Have you ever been in a brainstorming session when someone exhorts you to think “outside the box?” Don’t you cringe just a little? Or maybe, like me, you imagine putting that someone inside the box, securing it with an entire roll of strapping tape, and shipping it to a pre-industrial country.

Or maybe you’re not like me.

In any case, I now have a new (albeit begrudging) respect for that phrase. A recent study suggests that we just need to reinterpret it. “Outside the box” should refer, not to the location of our ideas, but to the location of us.

Scientists at Indiana University at Bloomington have demonstrated that spatial distance—real or perceived—from a problem can increase our creative ability to solve it. (Just check your latest copy of Journal of Experimental Social Psychology for the nitty-gritty or, if that isn’t handy, consult Scientific American’s Reader’s Digest version here.)

The scientists asked college kids to solve problems requiring creativity and insight. Problems were either open-ended (e.g., List as many modes of transportation as possible) or what I’d call brainteasers which had a single answer. An example of the latter:

A prisoner was attempting to escape from a tower. He found a rope in his cell that was half as long enough to permit him to reach the ground safely. He divided the rope in half, tied the two parts together, and escaped. How could he have done this?

Here comes the answer if you're ready for it: unravel the rope and tie the separate strands together.

[Personal aside: I’ll fess up that I didn’t get the solution, but when I shared the problem with my wife and 8-year-old daughter, they got it instantly. I simply assumed, Me stupid. But it turns out they had been weaving friendship bracelets most of the day and immediately saw the rope for what it was: a braid that could be unraveled. Now back to the study...]

Some of the college kids were told that the questions originated on campus and other kids were told that the questions originated in a distant location like Greece or a location just a few thousand miles away (and of course there was a control group that was told nothing because, you know, this is science). The upshot is that the group that associated the problems with distance did notably better at finding or enumerating creative solutions.

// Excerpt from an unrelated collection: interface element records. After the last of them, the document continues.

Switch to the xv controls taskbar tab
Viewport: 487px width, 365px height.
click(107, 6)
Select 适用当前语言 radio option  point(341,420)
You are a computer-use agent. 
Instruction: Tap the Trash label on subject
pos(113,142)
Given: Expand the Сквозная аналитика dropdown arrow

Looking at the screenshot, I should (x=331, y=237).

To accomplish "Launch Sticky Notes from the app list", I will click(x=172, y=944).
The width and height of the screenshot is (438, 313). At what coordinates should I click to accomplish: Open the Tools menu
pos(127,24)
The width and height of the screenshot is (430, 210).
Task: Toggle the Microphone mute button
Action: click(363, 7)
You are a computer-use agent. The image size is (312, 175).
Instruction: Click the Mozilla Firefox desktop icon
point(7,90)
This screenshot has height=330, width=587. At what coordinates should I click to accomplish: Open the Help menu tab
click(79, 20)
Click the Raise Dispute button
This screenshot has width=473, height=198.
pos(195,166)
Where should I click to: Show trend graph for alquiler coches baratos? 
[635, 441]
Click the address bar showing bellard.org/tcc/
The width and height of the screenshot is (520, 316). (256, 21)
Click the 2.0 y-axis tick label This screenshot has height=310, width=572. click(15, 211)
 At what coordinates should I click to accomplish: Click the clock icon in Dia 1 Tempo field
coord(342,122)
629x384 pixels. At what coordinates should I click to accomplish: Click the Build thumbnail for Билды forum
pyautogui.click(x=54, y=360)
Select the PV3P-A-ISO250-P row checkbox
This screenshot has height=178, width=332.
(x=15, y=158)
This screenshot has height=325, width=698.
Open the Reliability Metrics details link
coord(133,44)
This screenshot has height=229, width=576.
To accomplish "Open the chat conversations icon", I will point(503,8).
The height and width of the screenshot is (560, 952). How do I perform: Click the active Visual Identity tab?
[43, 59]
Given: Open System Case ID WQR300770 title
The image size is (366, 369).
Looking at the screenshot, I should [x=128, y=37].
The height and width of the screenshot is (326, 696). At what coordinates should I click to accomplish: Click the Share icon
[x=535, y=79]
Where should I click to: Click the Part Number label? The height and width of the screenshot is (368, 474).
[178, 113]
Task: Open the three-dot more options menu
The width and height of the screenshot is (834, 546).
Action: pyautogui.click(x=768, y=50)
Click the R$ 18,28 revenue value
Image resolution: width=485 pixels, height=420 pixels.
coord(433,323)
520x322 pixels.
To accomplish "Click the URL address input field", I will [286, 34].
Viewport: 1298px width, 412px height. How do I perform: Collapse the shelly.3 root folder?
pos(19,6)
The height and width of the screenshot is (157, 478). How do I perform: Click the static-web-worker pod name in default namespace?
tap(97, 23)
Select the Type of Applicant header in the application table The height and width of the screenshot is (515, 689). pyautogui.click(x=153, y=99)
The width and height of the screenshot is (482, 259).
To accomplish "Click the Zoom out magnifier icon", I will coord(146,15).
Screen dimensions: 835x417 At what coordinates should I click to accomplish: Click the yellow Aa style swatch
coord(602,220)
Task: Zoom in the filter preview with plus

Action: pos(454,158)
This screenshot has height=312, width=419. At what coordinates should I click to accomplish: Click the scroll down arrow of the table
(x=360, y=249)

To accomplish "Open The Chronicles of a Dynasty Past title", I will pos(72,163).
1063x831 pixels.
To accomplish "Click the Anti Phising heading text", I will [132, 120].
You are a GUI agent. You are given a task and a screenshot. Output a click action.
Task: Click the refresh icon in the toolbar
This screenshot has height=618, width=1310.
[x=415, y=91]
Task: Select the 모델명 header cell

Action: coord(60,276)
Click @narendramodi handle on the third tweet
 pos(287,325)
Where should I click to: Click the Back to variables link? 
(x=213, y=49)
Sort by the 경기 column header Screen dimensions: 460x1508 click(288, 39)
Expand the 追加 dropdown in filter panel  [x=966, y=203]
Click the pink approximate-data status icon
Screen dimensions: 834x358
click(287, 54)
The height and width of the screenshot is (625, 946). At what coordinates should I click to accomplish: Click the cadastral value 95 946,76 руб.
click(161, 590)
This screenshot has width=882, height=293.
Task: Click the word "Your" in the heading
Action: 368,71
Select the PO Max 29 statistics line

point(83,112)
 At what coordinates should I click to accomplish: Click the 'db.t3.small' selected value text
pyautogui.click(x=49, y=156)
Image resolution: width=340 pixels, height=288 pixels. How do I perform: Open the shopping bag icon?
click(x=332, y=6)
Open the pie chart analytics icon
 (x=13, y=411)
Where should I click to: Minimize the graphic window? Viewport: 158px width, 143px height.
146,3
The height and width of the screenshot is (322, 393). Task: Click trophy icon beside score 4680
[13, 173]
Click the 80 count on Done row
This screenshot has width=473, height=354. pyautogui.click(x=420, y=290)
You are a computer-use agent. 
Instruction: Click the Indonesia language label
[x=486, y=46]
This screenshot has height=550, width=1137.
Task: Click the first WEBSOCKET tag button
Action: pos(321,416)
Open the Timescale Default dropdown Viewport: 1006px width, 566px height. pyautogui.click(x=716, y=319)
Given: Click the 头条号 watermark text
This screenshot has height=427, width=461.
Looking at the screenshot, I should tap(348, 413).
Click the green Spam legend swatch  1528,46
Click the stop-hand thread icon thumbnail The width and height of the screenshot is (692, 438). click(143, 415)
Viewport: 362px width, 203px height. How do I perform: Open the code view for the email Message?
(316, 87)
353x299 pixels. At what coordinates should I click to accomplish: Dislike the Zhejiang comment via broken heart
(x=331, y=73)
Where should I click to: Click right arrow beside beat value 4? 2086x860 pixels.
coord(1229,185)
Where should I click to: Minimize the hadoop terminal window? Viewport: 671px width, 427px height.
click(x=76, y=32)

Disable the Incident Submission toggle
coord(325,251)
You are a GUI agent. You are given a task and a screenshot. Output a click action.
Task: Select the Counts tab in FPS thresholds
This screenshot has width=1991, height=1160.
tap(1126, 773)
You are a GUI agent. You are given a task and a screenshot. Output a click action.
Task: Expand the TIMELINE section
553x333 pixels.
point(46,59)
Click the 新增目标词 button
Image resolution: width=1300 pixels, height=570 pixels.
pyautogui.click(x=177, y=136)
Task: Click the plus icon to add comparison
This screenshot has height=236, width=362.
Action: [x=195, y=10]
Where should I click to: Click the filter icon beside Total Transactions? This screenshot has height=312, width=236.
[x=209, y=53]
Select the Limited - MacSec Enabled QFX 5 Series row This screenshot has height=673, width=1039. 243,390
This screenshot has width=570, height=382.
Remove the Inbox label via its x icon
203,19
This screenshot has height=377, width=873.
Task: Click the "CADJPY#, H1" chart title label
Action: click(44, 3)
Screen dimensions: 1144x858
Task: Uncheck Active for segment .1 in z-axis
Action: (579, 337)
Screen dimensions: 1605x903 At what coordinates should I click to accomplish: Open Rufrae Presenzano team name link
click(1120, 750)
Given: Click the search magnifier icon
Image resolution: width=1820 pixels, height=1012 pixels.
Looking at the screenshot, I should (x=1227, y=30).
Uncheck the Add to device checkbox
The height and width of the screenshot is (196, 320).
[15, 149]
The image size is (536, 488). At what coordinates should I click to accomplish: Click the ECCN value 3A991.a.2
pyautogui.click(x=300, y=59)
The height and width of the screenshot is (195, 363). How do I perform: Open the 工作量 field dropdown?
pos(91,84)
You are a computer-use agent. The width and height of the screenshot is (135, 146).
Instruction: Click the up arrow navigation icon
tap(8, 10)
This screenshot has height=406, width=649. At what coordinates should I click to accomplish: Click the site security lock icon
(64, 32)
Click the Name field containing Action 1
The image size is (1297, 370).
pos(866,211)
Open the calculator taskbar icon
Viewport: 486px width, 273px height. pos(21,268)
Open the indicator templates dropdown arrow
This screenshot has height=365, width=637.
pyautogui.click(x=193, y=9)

We think more creatively when we have geographical—or even psychological—distance from a task we’re trying to solve; in other words, when we locate ourselves outside the box, whether it’s a cubicle, conference room, or headspace.

And if that’s true, then it’s true for students and their classroom “box.” So how does a teacher create distance for creativity? I think some teachers do this intuitively when they use new venues to teach (“Math class is in the gym today!”) or wallpaper their rooms with a travelogue of posters. Perhaps it would help to play Hawaiian slack key guitar in the background while students work (I’ve done this for myself—I thought it was just a reminder that I’d rather be on vacation, but it turns out I was stimulating creativity. Mahalo, Science!)

Technology offers even more salient ways. Students’ global awareness is already increasing with the ease of access to media and communication across borders, so it’s not a big step to get them interacting real-time with teachers and students in other states—posing questions, brainstorming, and problem-solving via video or text. Or interacting asynchronously across numerous time zones via collaborative Web applications.

I wonder if students could work an entire lesson remotely via mobile devices?

There is a caution against encouraging this kind of distance, though. The day may come when students are told to think outside the box and they respond the same way I would: by saying, that’s a great idea. And leaving.